Fun fact: counting breaths is also a method of meditation. So using this method of observing breath during your yoga postures class gives you the added bonus of bringing meditation into your practice!
Use the breath to create inner space.
For this method, once you arrive in the yoga position, actively encourage yourself to keep inhaling deeper breaths and allowing the breath to slowly seep out on the exhale. A little bit of effort goes a long way with this method; please don’t work so hard at inhaling that your face turns beet red! Instead, choose a gentle approach. Simply inhale to your maximum, and at the top of your inhale, keep trying to inhale just a smidgeon longer, not even a full second longer. Then, without holding the breath, immediately allow yourself to exhale with as little force as possible. Be sure to cultivate the patience to make sure you’ve exhaled completely before you breath in again.

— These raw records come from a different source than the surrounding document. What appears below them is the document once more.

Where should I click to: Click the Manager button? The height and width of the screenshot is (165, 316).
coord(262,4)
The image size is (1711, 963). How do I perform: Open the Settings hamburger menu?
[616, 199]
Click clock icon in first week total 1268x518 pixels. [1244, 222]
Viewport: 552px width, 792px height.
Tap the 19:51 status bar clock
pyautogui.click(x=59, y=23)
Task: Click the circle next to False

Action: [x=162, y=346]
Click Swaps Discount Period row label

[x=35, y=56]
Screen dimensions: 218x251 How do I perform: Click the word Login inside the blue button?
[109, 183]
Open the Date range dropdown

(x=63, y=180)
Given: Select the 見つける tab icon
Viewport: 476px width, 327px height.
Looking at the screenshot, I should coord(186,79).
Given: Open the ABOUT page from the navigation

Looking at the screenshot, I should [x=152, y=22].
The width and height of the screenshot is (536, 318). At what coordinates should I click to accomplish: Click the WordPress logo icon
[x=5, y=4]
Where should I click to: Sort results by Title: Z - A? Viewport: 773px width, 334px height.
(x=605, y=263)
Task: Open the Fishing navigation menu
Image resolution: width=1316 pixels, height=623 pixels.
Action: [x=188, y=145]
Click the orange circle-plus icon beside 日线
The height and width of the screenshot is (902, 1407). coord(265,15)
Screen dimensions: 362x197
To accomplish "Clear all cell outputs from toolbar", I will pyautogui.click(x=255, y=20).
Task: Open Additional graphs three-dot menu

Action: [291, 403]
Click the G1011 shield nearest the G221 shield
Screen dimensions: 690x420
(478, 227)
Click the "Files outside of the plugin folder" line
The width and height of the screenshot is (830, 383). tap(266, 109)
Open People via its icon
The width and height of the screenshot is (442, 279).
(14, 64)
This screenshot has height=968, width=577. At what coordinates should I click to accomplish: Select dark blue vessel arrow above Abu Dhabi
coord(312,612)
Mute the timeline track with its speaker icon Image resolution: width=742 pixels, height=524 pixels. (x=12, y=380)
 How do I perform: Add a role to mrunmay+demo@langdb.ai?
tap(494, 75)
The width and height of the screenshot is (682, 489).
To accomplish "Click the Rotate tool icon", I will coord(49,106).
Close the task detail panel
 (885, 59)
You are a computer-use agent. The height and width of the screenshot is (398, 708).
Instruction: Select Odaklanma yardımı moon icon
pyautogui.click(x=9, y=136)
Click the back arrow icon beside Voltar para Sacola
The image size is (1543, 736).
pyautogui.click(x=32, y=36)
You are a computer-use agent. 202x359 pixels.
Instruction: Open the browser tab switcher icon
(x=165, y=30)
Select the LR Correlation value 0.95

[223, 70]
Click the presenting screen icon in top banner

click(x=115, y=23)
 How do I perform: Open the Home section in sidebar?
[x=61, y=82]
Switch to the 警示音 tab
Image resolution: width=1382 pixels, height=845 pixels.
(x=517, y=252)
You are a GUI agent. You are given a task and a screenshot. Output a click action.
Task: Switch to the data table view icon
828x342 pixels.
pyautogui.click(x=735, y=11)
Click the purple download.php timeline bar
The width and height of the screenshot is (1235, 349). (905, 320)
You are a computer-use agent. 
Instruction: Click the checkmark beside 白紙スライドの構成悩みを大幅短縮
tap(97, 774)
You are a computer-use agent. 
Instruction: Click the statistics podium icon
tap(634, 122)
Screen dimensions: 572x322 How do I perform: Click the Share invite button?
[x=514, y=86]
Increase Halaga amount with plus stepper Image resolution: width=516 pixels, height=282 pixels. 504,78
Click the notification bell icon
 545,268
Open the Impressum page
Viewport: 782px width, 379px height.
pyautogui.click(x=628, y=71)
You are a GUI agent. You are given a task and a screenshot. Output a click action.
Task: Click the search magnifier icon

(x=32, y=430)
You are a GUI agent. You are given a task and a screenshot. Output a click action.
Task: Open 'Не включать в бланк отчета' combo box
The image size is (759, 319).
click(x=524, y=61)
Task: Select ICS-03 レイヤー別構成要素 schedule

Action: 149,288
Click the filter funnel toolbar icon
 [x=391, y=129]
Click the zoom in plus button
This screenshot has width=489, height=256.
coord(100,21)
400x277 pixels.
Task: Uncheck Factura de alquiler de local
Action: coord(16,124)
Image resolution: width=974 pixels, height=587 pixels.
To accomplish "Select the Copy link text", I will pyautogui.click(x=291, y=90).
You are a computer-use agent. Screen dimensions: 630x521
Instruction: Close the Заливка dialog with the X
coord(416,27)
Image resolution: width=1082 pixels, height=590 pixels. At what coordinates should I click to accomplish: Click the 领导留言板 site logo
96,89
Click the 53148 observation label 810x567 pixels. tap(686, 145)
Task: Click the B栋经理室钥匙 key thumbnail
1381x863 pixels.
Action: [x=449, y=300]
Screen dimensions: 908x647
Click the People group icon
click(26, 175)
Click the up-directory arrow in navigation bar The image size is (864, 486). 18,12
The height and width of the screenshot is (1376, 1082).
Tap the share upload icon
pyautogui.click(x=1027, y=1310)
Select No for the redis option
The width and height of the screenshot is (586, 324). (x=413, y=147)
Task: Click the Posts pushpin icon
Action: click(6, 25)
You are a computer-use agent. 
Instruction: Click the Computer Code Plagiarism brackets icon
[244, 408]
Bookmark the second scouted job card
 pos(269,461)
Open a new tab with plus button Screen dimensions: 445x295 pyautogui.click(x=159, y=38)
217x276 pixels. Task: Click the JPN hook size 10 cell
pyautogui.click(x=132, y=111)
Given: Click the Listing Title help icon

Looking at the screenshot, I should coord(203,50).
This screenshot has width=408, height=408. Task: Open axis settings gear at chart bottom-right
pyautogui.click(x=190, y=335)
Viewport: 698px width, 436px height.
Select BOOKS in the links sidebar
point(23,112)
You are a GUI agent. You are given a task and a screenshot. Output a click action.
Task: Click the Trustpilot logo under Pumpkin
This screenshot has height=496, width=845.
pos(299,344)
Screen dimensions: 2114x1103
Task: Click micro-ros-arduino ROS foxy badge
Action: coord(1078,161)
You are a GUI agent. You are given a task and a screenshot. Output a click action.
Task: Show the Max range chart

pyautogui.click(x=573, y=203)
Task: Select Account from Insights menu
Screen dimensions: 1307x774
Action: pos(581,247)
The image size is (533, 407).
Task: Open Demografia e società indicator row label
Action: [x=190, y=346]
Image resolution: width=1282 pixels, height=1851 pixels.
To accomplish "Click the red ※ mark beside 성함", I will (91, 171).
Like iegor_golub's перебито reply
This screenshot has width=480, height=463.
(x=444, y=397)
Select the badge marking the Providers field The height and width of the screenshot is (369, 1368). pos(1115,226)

What happens after breath observation?
The word yoga means “to bring together/to unite” and partly this refers to uniting the body with the mind and the spirit. With all three of these breath observation methods, we train the mind to focus on and pay attention to the breath and its movement. Focusing the mind on the breath also means guiding the mind off of its usual pattern of thoughts. If you are in a yoga class practicing yoga positions, your mind isn’t actually united with your body if you’re thinking about your grocery list, or remembering your errands, or replaying in your head what your boss told you yesterday. It doesn’t matter if your thoughts bring pleasure or discomfort, they are distractions away from the present moment. Observing the breath means you’re observing the present moment. And once you are in the present moment, you have achieved yoga, otherwise known as inner peace!